┌─ DOCUMENT SEGMENT
That’s another example of the power of literature in a lot of ways, because the I on the page is not you, or like when I’m writing, it’s fragments of things I’ve experienced crossed with the imagination through the multitude of associations the reader brings to the text. And when it’s working on a high level, it exists as a real person.

I was conscious of this back then. There’s a passage in FOKA called “BUT THAT DIDN’T REALLY HAPPEN.” The narrator admits many of these experiences didn’t “really” happen to him, but perhaps to his friends. There’s a tension in that, because people reflexively want to know what’s autobiographical and what’s not. When you read Chris Kraus’s I Love Dick, the tension becomes excruciating. “Did she really do all these outrageous things?”

In FOKA, the anxiety of identity can flip to hyper-elation. For example, there is this section employing Disneyland’s Monsanto Adventure Thru Inner Space:

MY MIND WHICH NOW CONTROLS REALITY TO WHERE IT OPENS ALL DOORS ALL WALLS TO DISSOLVING REALITY, ALL IS MIND, ALL IS IMAGINATION, I DONT EVEN HAVE TO MEDITATE OR GET HIGH I JUST THINK AND REALITY DISSOLVES TO SWIRLING MONSANTO MOLECULES OF IMAGINATION. . . . ANYTHING I THINK OF FROM NOW ON WILL APPEAR BEFORE ME.
└─
┌─ DATA SECTION
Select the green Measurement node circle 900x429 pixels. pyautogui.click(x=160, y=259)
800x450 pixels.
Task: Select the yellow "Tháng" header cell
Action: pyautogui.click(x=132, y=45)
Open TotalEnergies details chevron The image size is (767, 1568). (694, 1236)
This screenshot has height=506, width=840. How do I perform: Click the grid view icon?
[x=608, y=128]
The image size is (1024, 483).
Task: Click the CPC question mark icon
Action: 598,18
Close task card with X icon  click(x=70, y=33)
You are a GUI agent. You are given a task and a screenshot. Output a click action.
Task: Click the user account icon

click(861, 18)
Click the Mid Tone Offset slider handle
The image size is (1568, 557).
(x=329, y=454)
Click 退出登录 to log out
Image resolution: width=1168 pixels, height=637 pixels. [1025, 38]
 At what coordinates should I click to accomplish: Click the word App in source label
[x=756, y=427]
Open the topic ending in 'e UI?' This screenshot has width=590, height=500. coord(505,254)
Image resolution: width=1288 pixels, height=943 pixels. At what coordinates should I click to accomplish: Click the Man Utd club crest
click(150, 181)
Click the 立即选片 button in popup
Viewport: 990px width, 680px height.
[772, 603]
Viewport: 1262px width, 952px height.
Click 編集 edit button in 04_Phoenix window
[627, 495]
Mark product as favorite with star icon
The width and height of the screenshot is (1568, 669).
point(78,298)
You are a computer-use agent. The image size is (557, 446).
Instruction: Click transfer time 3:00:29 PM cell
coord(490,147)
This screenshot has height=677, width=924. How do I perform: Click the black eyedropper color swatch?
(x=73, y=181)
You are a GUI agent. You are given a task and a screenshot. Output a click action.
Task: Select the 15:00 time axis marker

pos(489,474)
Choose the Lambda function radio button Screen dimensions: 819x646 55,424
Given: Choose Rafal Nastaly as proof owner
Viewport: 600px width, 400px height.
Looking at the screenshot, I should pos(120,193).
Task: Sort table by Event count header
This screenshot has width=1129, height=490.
└─
ASSIGNMENT A → Return a verbatim passage from the excerpt about FOKA, starting at "That’s another example" and ending at "a real person.".
ASSIGNMENT B → For each statement, say yes or no according to the excerpt about FOKA, and quote the words from it that decide the answer. (i) FOKA contains a passage called "BUT THAT DIDN'T REALLY HAPPEN." (ii) The narrator of FOKA claims that every experience described really happened to the narrator. (iii) One section of FOKA employs Disneyland's Monsanto Adventure Thru Inner Space.

RESPONSE BOX A →
That’s another example of the power of literature in a lot of ways, because the I on the page is not you, or like when I’m writing, it’s fragments of things I’ve experienced crossed with the imagination through the multitude of associations the reader brings to the text. And when it’s working on a high level, it exists as a real person.

RESPONSE BOX B →
(i) Yes: "There’s a passage in FOKA called “BUT THAT DIDN’T REALLY HAPPEN.”"
(ii) No: "The narrator admits many of these experiences didn’t “really” happen to him, but perhaps to his friends."
(iii) Yes: "there is this section employing Disneyland’s Monsanto Adventure Thru Inner Space"